[Document section — start]

Humanum: Made in the Image of God
Leonie Caldecott FAITH MAGAZINE March - April 2015
Last year the much loved Oxford-based Catholic intellectual Stratford Caldecott died of cancer. The journal he launched in his final years, however, continues. Stratford’s widow Leonie now tells Faith magazine why Humanum is an important part of her husband’s legacy.
What does it mean to be human? The question lies at the heart of the anthropological vision of Saint John Paul II, a vision which has done so much to elucidate the immemorial teaching of the Church for the modern world. As he put it in his first encyclical, Redemptor Hominis: “The way of man is the way of the Church.”
In the developed world, we inhabit a culture that is in effect moving towards what C S Lewis called “the abolition of man”. It has therefore become increasingly imperative to develop this contribution of John Paul II’s, which has been developed and confirmed by his successors, for our fast-moving times. There is an urgent need to examine what is happening in the culture through a fully informed understanding of what man is: a creature made in the image of God and thus only fully him or herself in fruitful love.

[Document section — finish]

Your objective:
Reproduce, word for word, the stretch of the Humanum article from "What does it" through "in fruitful love.".

[Data extracts — start]

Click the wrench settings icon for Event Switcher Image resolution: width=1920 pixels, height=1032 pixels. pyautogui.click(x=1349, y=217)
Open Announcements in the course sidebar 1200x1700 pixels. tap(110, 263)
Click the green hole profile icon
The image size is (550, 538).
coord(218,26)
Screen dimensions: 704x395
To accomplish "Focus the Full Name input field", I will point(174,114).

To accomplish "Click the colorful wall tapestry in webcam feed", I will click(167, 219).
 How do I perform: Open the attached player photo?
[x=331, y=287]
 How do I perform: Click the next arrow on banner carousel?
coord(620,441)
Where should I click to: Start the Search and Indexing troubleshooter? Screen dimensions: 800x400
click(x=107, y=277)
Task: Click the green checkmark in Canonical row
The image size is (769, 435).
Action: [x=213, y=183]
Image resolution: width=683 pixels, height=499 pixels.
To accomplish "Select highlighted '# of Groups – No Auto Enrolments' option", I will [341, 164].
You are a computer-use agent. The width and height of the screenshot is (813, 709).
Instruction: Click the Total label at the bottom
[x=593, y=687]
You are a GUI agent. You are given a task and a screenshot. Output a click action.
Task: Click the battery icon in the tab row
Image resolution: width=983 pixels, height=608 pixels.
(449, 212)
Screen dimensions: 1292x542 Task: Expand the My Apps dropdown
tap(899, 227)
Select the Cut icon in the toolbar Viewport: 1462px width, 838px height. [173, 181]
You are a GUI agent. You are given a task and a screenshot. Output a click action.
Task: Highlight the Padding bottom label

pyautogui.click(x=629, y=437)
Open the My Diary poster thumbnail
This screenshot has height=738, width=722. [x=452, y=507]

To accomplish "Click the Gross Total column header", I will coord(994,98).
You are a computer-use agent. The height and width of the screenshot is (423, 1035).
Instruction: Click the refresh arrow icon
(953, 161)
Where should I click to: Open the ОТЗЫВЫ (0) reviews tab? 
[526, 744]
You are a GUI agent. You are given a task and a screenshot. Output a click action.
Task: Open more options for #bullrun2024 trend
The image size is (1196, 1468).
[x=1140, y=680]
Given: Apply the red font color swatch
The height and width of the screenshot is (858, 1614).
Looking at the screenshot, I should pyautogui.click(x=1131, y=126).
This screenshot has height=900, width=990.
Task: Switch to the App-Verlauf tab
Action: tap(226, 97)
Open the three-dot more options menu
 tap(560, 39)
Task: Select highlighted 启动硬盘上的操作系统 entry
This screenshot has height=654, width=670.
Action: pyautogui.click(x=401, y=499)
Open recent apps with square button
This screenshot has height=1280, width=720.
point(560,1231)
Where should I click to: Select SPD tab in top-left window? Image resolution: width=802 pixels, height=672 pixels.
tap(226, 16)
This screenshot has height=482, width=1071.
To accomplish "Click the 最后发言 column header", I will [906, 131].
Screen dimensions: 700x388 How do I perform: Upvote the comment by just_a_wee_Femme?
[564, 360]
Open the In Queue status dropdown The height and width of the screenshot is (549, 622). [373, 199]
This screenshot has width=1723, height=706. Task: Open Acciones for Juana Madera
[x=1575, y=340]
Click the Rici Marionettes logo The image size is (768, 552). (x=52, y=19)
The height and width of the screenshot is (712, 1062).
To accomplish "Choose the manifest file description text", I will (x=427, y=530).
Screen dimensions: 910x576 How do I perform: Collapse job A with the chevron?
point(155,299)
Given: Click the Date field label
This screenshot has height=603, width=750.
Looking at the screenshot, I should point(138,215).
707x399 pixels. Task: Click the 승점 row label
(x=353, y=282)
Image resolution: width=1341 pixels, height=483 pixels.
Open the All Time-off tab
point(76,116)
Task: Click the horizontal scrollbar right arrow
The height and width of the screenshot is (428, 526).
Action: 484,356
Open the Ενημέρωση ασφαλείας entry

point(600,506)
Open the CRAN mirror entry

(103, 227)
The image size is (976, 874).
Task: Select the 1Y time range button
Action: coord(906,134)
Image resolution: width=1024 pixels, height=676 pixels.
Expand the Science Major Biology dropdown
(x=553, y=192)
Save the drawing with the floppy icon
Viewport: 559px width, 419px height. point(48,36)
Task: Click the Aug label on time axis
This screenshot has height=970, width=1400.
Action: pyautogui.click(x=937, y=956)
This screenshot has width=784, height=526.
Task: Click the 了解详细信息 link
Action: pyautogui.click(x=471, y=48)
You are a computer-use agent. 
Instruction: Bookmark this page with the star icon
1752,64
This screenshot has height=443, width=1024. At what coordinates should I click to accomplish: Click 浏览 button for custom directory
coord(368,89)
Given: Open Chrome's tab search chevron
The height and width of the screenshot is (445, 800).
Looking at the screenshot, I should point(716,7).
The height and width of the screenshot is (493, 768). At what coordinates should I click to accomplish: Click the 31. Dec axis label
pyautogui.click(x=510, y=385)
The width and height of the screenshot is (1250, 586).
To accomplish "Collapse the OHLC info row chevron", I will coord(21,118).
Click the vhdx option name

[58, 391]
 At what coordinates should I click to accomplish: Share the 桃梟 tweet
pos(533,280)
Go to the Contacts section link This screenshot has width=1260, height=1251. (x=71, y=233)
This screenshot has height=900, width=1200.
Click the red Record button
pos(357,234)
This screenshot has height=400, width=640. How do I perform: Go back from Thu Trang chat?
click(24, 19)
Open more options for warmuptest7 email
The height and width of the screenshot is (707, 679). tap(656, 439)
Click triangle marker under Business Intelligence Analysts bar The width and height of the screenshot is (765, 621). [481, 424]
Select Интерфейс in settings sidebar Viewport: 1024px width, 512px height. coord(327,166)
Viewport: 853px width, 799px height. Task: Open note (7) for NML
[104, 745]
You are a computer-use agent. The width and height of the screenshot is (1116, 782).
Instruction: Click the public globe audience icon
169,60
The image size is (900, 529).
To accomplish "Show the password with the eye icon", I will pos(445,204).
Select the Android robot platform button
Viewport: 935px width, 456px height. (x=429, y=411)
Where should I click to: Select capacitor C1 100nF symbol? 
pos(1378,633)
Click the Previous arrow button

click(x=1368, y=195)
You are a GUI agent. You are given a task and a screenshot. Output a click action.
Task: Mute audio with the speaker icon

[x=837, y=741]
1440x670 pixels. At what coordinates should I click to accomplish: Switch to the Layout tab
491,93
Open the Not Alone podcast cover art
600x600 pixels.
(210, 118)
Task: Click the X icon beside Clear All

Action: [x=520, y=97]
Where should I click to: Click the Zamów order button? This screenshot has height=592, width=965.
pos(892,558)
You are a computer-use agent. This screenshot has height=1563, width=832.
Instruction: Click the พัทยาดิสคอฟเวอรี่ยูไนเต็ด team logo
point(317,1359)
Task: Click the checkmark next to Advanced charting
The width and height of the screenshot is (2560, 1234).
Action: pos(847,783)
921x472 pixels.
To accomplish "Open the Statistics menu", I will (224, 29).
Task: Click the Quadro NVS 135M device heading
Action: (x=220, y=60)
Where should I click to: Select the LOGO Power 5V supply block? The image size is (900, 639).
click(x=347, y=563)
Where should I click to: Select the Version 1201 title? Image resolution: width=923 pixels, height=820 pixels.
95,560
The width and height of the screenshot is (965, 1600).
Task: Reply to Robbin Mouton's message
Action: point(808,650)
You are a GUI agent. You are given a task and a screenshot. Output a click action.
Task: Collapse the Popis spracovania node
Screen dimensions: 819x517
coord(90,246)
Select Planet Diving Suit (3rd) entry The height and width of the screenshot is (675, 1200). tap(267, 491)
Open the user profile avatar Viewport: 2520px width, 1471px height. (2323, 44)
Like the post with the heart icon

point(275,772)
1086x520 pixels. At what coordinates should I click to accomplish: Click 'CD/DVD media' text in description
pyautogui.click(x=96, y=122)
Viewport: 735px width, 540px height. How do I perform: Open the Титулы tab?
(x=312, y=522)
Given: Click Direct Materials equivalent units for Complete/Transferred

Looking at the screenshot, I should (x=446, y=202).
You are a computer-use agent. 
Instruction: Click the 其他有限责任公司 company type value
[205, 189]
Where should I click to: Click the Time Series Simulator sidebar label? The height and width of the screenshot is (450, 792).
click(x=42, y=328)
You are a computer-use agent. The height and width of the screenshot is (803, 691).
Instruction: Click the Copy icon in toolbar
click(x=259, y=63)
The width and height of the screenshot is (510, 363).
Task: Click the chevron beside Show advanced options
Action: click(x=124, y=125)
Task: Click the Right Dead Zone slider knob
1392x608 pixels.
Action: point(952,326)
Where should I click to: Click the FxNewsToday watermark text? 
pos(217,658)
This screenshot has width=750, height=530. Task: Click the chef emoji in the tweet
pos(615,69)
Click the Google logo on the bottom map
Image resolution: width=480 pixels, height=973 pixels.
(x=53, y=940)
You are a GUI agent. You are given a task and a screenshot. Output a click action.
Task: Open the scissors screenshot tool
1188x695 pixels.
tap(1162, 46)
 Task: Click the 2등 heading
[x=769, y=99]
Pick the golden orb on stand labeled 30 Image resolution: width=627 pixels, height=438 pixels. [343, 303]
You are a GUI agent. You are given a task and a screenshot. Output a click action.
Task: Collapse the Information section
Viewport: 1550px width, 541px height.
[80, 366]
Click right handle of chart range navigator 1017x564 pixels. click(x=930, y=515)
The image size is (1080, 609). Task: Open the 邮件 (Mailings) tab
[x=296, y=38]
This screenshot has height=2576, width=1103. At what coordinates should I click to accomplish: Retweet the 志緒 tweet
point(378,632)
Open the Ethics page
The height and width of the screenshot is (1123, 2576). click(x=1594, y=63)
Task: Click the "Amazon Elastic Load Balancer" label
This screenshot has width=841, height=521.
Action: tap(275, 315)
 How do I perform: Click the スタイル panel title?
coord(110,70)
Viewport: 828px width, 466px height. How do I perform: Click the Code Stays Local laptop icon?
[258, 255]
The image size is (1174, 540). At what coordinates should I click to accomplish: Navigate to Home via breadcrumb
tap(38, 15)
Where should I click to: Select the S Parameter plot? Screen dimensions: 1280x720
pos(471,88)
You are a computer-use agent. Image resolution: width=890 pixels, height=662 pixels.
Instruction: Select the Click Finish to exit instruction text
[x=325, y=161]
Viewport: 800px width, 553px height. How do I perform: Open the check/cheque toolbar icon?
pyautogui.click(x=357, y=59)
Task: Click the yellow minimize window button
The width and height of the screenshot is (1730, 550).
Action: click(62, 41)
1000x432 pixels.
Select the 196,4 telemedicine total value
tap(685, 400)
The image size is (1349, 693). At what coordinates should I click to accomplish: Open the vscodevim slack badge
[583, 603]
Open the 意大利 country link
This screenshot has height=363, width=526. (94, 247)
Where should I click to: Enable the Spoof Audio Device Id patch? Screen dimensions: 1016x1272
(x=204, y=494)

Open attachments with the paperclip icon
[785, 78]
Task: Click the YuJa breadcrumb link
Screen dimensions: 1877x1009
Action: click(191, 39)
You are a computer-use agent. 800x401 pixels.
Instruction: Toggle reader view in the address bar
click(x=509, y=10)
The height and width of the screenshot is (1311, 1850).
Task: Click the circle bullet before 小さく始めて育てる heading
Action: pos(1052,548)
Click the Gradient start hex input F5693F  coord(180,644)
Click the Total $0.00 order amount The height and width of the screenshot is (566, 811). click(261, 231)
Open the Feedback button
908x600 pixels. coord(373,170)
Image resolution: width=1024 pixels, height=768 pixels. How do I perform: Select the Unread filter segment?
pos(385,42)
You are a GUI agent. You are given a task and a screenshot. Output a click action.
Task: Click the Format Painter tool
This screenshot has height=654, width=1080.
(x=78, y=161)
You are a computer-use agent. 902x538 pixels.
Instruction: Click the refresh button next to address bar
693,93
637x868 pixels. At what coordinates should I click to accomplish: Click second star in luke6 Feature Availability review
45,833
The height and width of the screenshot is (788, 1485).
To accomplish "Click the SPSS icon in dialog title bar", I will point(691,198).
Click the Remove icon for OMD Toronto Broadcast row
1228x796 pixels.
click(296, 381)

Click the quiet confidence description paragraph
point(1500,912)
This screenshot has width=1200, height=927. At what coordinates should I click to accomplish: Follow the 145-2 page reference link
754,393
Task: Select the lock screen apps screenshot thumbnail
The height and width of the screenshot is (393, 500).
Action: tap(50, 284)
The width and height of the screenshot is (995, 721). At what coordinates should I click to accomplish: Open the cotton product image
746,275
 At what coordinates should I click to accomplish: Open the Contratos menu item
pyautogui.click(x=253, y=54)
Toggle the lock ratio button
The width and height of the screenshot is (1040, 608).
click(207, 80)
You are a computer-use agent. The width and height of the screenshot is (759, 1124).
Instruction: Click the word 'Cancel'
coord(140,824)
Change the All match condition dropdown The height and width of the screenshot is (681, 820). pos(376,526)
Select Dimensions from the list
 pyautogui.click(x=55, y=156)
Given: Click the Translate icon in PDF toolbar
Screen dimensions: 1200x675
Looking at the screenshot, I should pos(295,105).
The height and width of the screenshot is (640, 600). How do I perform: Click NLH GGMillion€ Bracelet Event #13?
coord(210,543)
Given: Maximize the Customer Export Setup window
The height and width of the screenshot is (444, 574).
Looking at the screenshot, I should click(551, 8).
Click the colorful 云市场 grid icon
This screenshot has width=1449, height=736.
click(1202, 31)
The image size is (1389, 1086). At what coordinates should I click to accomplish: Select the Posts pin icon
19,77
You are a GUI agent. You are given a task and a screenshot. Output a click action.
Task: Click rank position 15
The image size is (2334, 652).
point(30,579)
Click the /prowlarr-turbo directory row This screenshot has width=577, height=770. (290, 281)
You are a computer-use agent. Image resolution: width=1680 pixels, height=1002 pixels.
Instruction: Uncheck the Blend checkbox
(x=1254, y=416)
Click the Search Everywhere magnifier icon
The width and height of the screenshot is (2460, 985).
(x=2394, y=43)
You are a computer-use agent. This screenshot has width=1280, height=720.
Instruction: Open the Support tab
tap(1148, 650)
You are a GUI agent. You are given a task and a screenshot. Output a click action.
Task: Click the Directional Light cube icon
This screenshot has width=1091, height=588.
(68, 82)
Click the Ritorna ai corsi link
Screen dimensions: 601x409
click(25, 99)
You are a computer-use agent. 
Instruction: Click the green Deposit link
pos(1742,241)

[Data extracts — finish]

Result:
What does it mean to be human? The question lies at the heart of the anthropological vision of Saint John Paul II, a vision which has done so much to elucidate the immemorial teaching of the Church for the modern world. As he put it in his first encyclical, Redemptor Hominis: “The way of man is the way of the Church.”
In the developed world, we inhabit a culture that is in effect moving towards what C S Lewis called “the abolition of man”. It has therefore become increasingly imperative to develop this contribution of John Paul II’s, which has been developed and confirmed by his successors, for our fast-moving times. There is an urgent need to examine what is happening in the culture through a fully informed understanding of what man is: a creature made in the image of God and thus only fully him or herself in fruitful love.